(Item position entries)

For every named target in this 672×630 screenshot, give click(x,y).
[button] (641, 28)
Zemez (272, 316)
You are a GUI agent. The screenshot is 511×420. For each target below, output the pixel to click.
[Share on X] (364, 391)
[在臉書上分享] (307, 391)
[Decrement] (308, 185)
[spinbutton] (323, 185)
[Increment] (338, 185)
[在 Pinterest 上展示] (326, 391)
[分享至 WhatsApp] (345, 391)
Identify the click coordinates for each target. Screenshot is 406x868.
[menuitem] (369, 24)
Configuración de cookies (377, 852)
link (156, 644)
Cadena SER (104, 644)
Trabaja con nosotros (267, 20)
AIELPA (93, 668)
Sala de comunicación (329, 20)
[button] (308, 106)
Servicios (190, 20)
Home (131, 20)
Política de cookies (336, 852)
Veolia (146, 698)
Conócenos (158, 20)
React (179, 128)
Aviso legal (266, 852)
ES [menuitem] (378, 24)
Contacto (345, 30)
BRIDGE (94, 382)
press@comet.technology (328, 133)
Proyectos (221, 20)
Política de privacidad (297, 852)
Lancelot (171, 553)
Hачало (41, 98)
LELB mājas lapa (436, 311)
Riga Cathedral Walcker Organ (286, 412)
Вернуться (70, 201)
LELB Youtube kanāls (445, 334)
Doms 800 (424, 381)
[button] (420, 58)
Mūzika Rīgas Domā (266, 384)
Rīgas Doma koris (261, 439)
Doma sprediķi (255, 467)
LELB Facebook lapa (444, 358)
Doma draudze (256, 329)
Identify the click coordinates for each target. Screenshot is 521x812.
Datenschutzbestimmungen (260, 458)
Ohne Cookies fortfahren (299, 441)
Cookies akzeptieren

- [Work to be completed] Reproduce the items word for word, starting at the first line and ending at the line that contains "AIELPA (93, 668)", including both ends.

- [Written answer]
For every named target in this 672×630 screenshot, give click(x,y).
[button] (641, 28)
Zemez (272, 316)
You are a GUI agent. The screenshot is 511×420. For each target below, output the pixel to click.
[Share on X] (364, 391)
[在臉書上分享] (307, 391)
[Decrement] (308, 185)
[spinbutton] (323, 185)
[Increment] (338, 185)
[在 Pinterest 上展示] (326, 391)
[分享至 WhatsApp] (345, 391)
Identify the click coordinates for each target. Screenshot is 406x868.
[menuitem] (369, 24)
Configuración de cookies (377, 852)
link (156, 644)
Cadena SER (104, 644)
Trabaja con nosotros (267, 20)
AIELPA (93, 668)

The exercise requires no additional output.